Arbeitsauftrag –
Führen Sie den Text über die Bedeutung des Alten Testaments für Christen im Anschluss an seinen letzten Satz fort.

──────── Lesetext

Brauchen wir Christen heute noch das "Alte Testament"?
16.12.2023 Und wenn ja, warum eigentlich?
Viele Christen fragen sich, ob nicht vielleicht das Neue Testament als christliche Bibel reichen könnte. Die darin enthaltenen Botschaften Jesu scheinen uns doch sehr viel freundlicher und damit näher zu sein als der nicht selten zornige und strafende Gott aus dem “Alten Testament”. Da liegt der Wunsch nahe, sich lieber auf das Wirken und die Lehre Jeus zu konzentrieren und den Rest sozusagen als überwundenes, historisches Relikt zu verstehen. Diese Sicht wird allerdings weder dem “Alten Testament” noch dem Neuen Testament gerecht. Warum?
Für Jesus bestand die Bibel aus dem, was wir heute “Altes Testament” nennen: dem Tanach (TnK, תנ״ך), der hebräischen Bibel. Jesus wurde als Jude geboren, hat als Jude gelebt und ist als Jude gestorben. Er hat sich oft zu biblischen Aussagen geäußert und stand dabei stets ganz in der Tradition jüdischer Bibelauslegung. Diese weist der Tora (תּוֹרָה), den fünf Büchern Mose, die höchste theologische Autorität zu und konzentriert sich primär auf deren Auslegung. Daraus resultiert, dass die verschiedenen Vorschriften der Tora immer wieder vor dem Hintergrund der sich wandelnden gesellschaftlichen Verhältnisse abgewogen werden müssen. Beispielsweise gibt es im Bereich der Speisevorschriften (Kaschrut, כַּשְרוּת) heute Lebensmittel, die das Volk Israel damals noch nicht kannte. Welche sind davon koscher und welche nicht?
Ach das Arbeitsverbot am Sabbat ist nicht unproblematisch, denn die Bibel sagt, dass man nicht am Sabbat arbeiten darf. Wenn man aber mit dieser Arbeit Leben rettet? Oder wenn man, wie jüngst geschehen, von einem mordenden terroristischen Mob überfallen wird? Jesus bezieht hier klar Stellung wenn er den Pharisäern entgegenhält: “Der Sabbat ist für den Menschen da, nicht der Mensch für den Sabbat” (Mk 2,27). Für Jesus war das Gebot der Nächstenliebe höher zu bewerten als das Sabbatgebot, wenn es zwischen beiden zu wählen galt. Damit hat Jesus aber nicht das Sabbatgebot in Frage gestellt, sondern es interpretiert.
So stammen auch die - nach Jesus - beiden höchsten Gebote ebenfalls aus dem Tanach, von den Theologen auch als das Doppelgebot der Liebe bezeichnet. Als ein Schriftgelehrter Jesus nach dem höchsten Gebot in der Bibel fragt, antwortet der mit dem Doppelgebot der Liebe. Mit diesem Gebot fasst er die Zehn Gebote zusammen. Demnach sind die Liebe zu Gott und die Liebe zum Nächsten gleich wichtig. “Das höchste Gebot ist das: Höre, Israel,
der Herr, unser Gott, ist der Herr allein, und du sollst den Herrn, deinen Gott, lieben von ganzem Herzen, von ganzer Seele, von ganzem Gemüt und mit all deiner Kraft“ (5. Mose 6,4-5). Das andre ist dies: Du sollst deinen Nächsten lieben wie dich selbst (3. Mose 19,18). Es ist kein anderes Gebot größer als diese beiden”.

────────────────
──────── Aufgeführte Zeilen

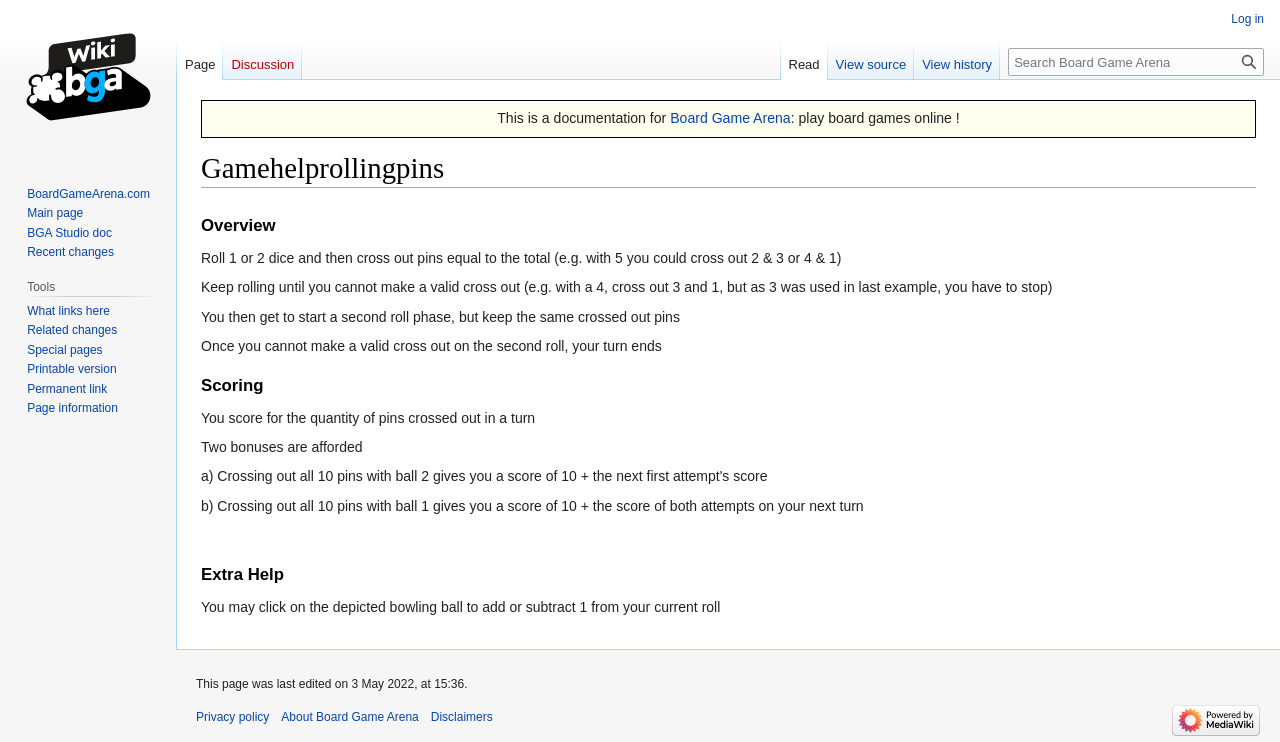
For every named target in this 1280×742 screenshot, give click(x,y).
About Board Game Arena (349, 717)
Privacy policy (232, 717)
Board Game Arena (730, 118)
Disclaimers (462, 717)
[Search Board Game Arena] (1136, 62)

────────────────

Lösung –
Auch die im Volksmund bekannten Zitate wie "Auge um Auge" einerseits und "Halte deine andere Wange hin" andererseits stammen aus dem “Alten Testament” (2. Buch Mose 21,24). Gemeint war damit, das nach altjüdischem Recht eine Straftat angemessen geahndet werden soll. Jesus hebt das Gebot nicht auf, sondern sagt: "Ihr habt gehört, dass gesagt ist: »Auge um Auge, Zahn um Zahn.« Ich aber sage euch, dass ihr nicht widerstreben sollt dem Bösen, sondern: Wenn dich jemand auf deine rechte Backe schlägt, dem biete die andere auch dar" (Mt 5,38-39) Ähnlich wie beim Sabbatgebot stellt Jesus dem Gebot der angemessenen Vergeltung das Gebot der Nächstenliebe gegenüber. So wird das Gebot, angemessen zu handeln in seinen Augen erfüllt.
Jesus hat bei seinen Auslegungen und Interpretationen und der Weiterentwicklung der biblischen Gebote aber nie den Kontext der hebräischen Bibel verlassen. “Denkt nicht, ich sei gekommen, um das Gesetz [die Tora] und die Propheten aufzuheben. Ich bin nicht gekommen, um aufzuheben, sondern um zu erfüllen”. (Mt 5,17)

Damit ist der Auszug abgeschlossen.